That thing in June where studio Toys for Bob said it was working on a way for kids to physically 3D print their own toy heroes, per its upcoming do-it-yourself-themed Skylanders: Imaginators? It’s officially happening on October 16.
Activision says it will release the Skylanders creation tool that ships with Imaginators (also due for current and last-gen consoles on October 16) as a mobile iOS and Android app dubbed Skylanders Creator. This is the clever, kid-angled tool I fiddled with over the summer. It lets you pick from 10 battle classes, then probe menus stuffed with abilities, moves, items, weapons and—of paramount importance to waggish dissenters—a litany of quirky, mischievously-voiced personas you can mix and match.

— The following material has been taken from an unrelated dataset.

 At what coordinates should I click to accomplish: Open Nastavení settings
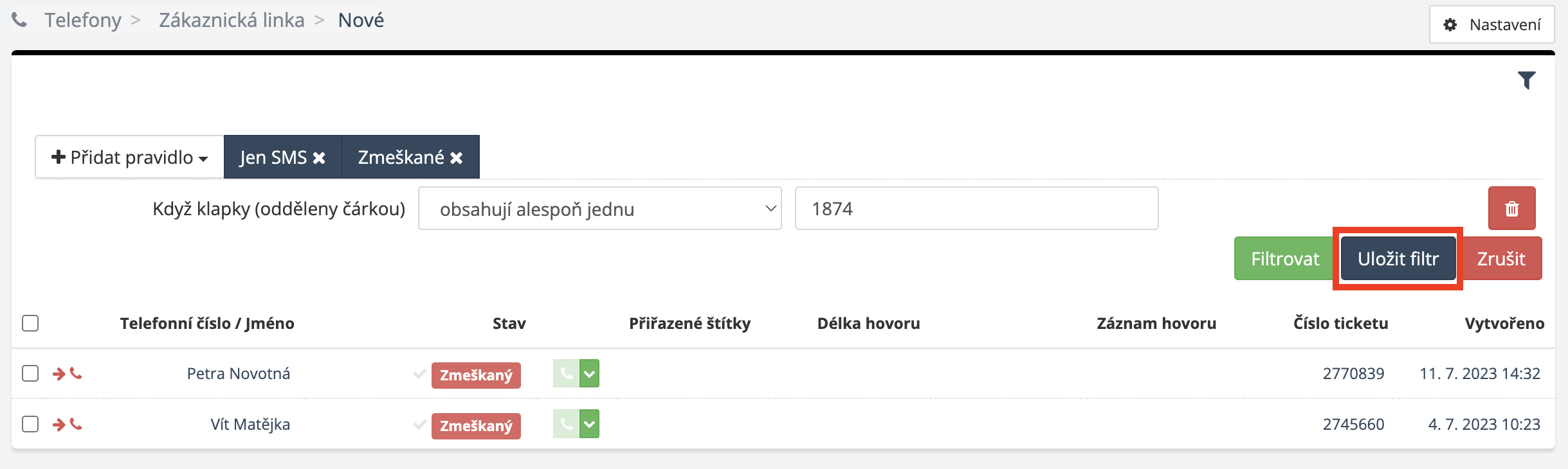[x=1491, y=25]
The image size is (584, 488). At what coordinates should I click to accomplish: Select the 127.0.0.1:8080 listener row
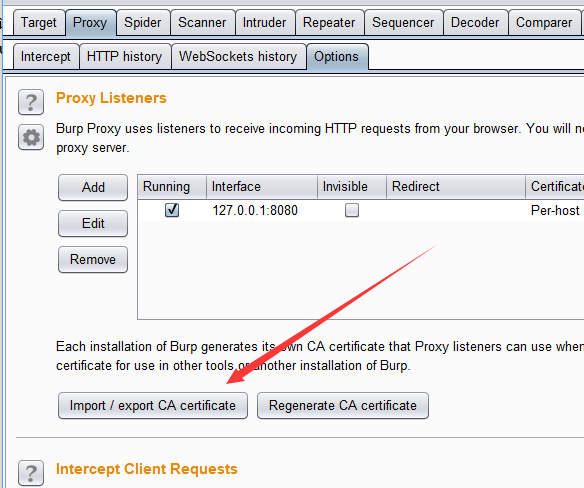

The app is free because Activision is banking on kids wanting to turn their input into tangible output. That output can be had as 2.5-inch by 3.5-inch 2D trading cards or 3D plasticized renditions of your creations, each playable in the game just as any other wireless portal transmutable official Skylander.
The 3D figures run $49.99 a piece, and come fully colored, posed and sheathed in a protective dome, though Activision notes “quantities for the 3D printed characters will be limited.” The cards will run $14.99 a piece, and yes, because of course, you can have your creation emblazoned on a t-shirt for $24.99.

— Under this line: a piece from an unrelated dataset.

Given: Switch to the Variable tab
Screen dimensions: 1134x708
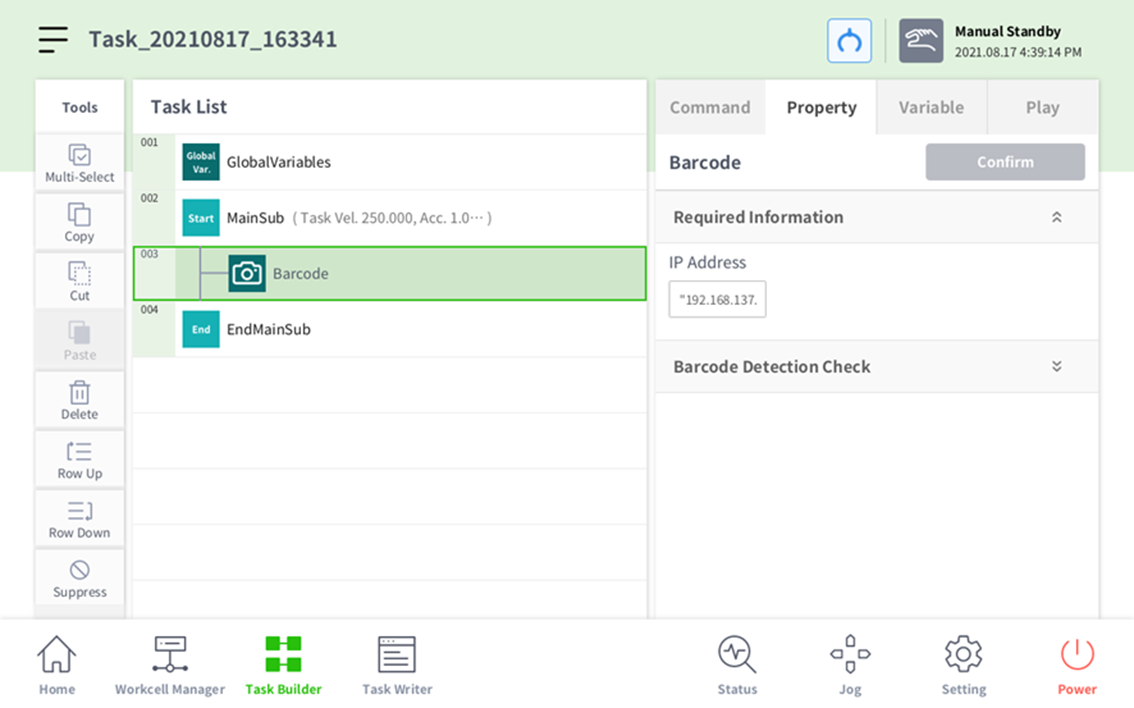Looking at the screenshot, I should click(x=931, y=108).
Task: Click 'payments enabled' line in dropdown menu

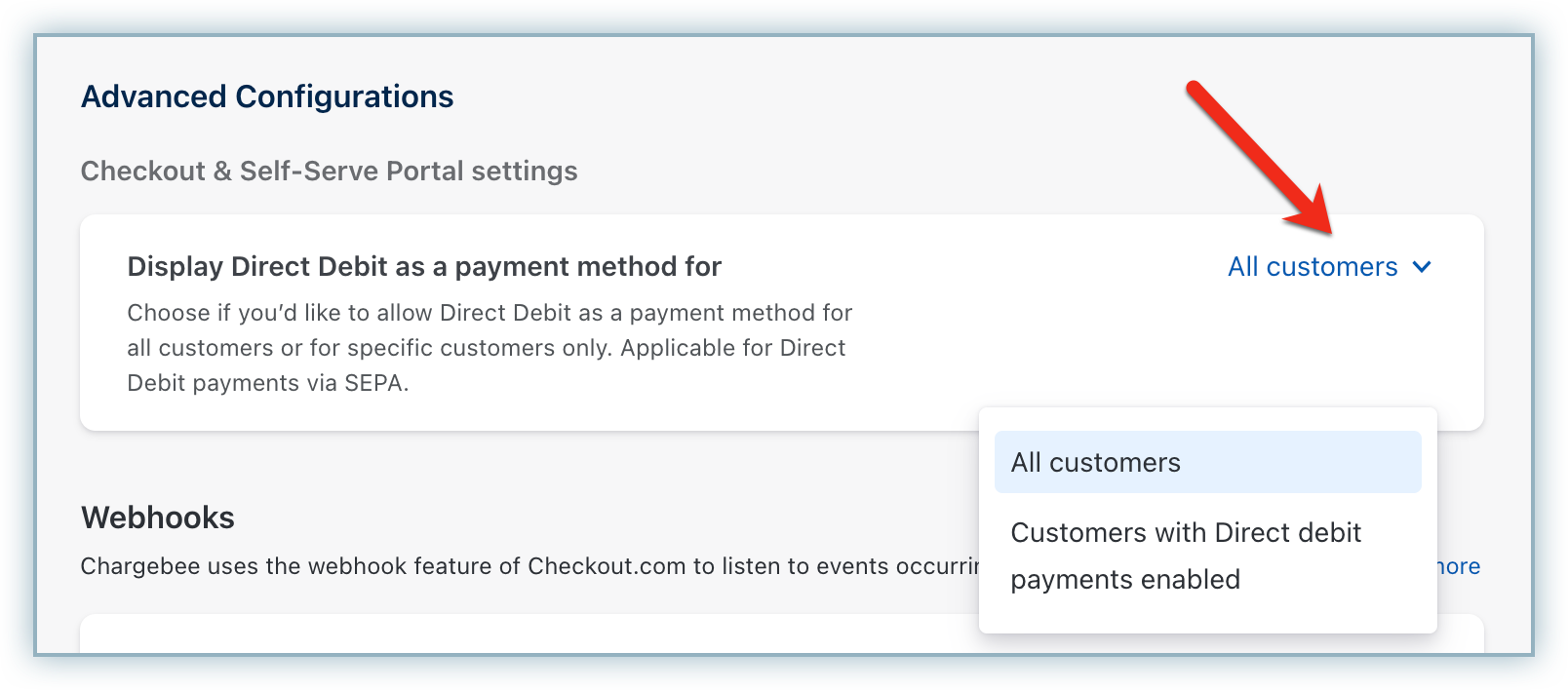Action: [1125, 580]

In a novel twist, the app can apparently decode sonic information to beam character info from the console version to the mobile one. Activision calls this “chirping,” but it sounds like a novel riff on R2-D2 droid-speak to me.

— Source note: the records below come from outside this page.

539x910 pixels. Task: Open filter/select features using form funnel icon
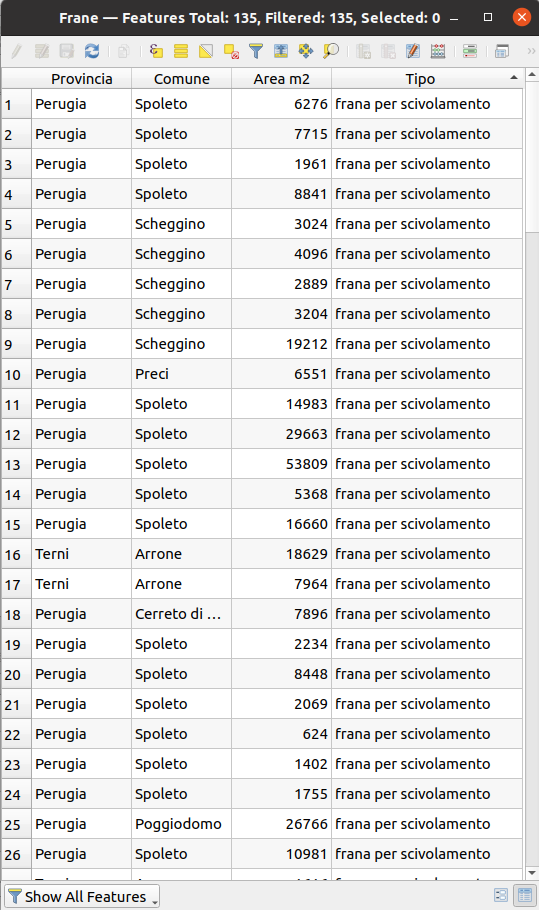pos(256,51)
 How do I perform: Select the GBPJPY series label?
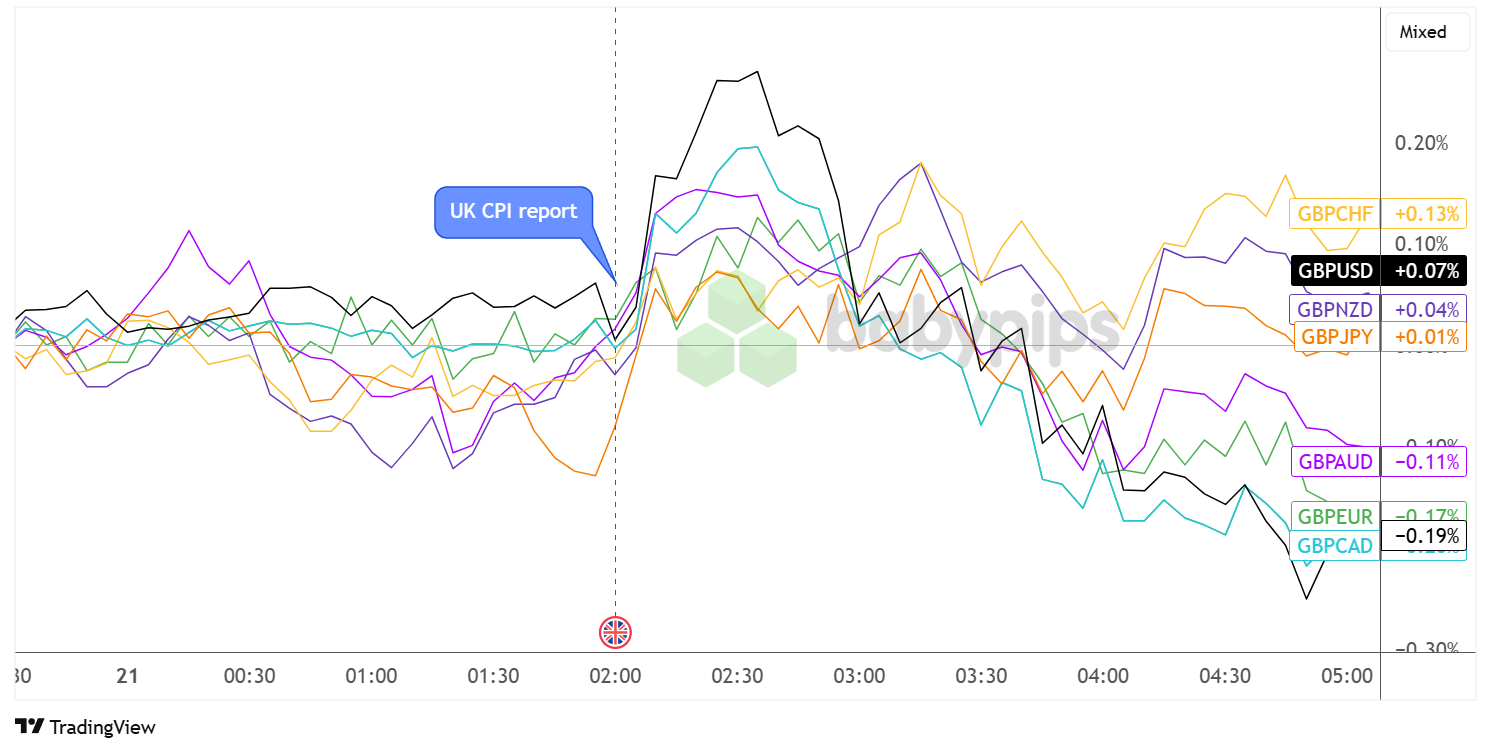[1337, 336]
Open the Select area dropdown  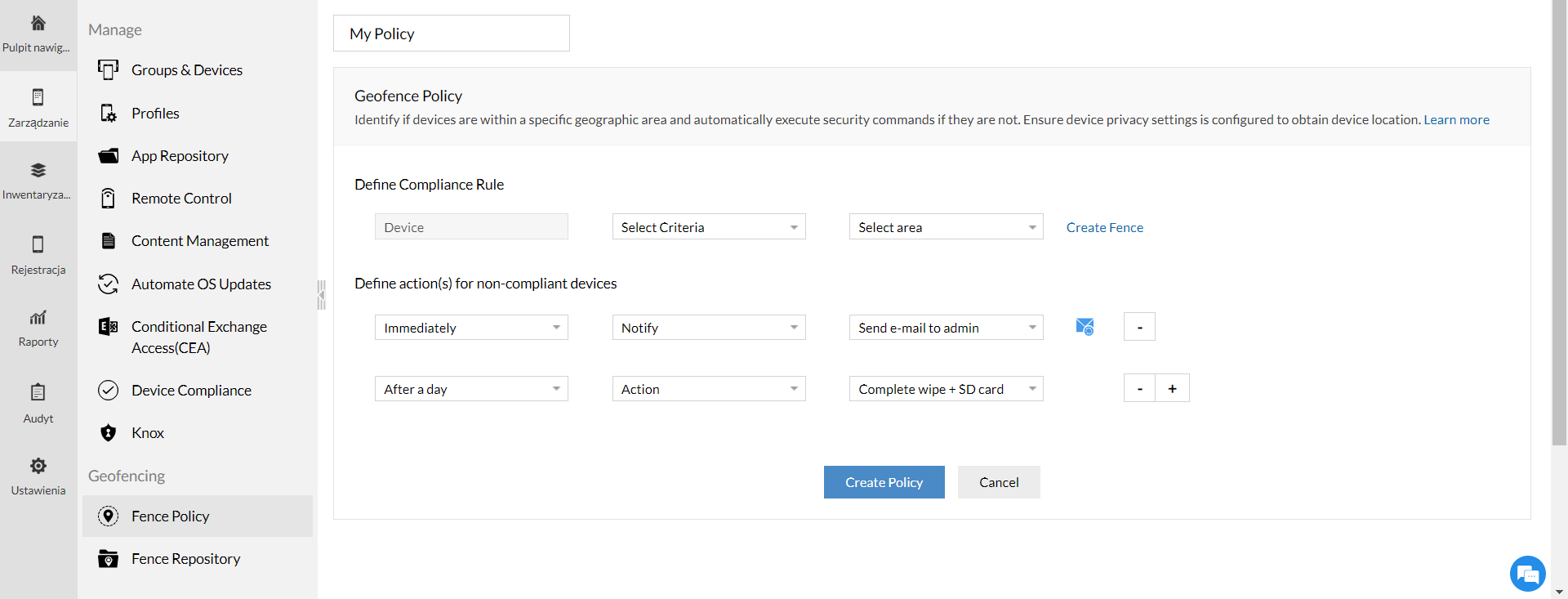click(946, 227)
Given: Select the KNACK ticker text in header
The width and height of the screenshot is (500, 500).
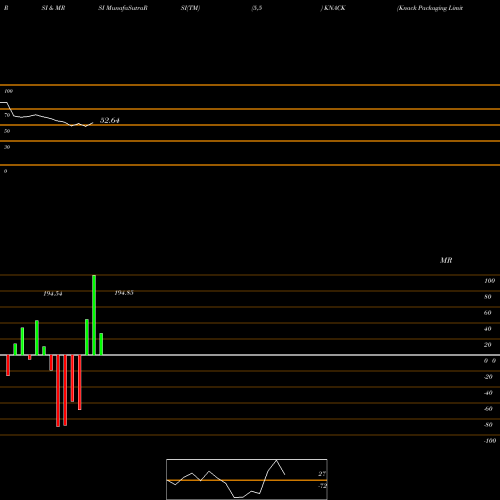Looking at the screenshot, I should [335, 8].
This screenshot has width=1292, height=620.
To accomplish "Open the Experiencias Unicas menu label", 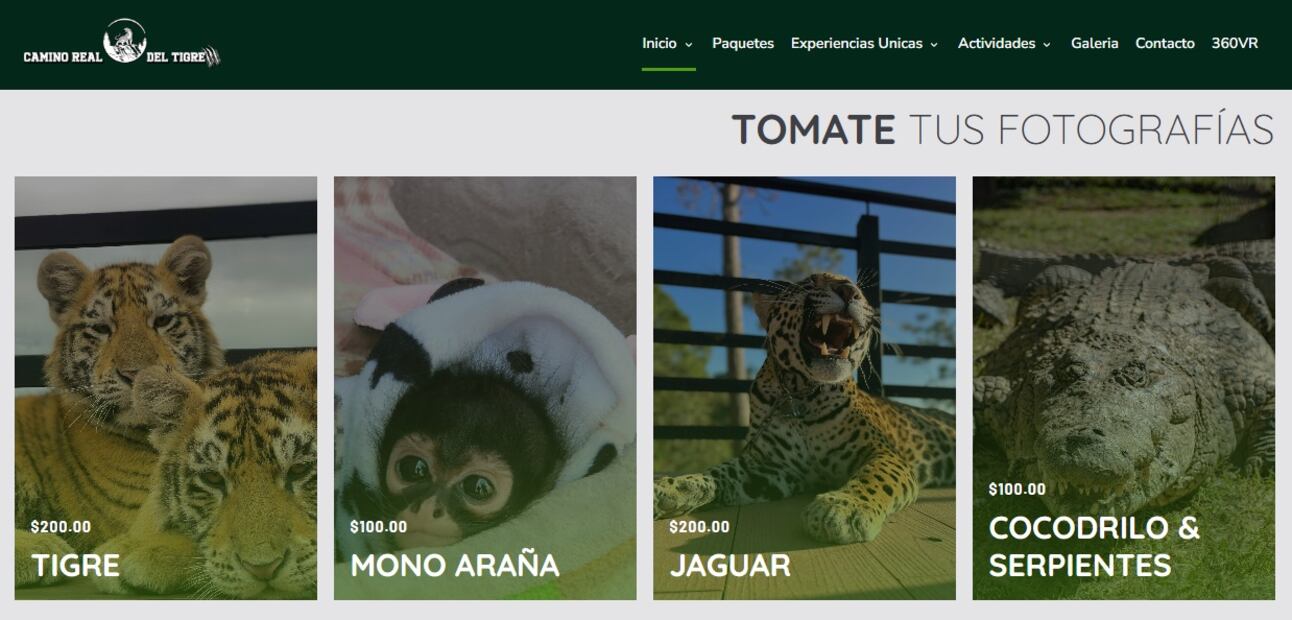I will pyautogui.click(x=857, y=43).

Here’s how it works: If you’ve created a Skylander in Imaginators and want to pipe it to a mobile device to ferry off to 2D or 3D fabricators, your TV makes a series of noises, the app listens, and voila, your custom-rolled Skylander now resides in your phone or tablet. Organized sound can be correlated with numbers, so I assume they’ve just created a pitch matrix of frequency-fixed information that carries the salient attributes in each 18-second wave of bleeps and bloops. Activision says the sonics are such that they’ll cut through most ambient noise, too.
Even if reifying your Skylander’s not of interest, Skylanders Creator has a few Imaginators-linked diversions, including time-of-day goody chests, a gallery for doting on your creations and the usual social media sharing links.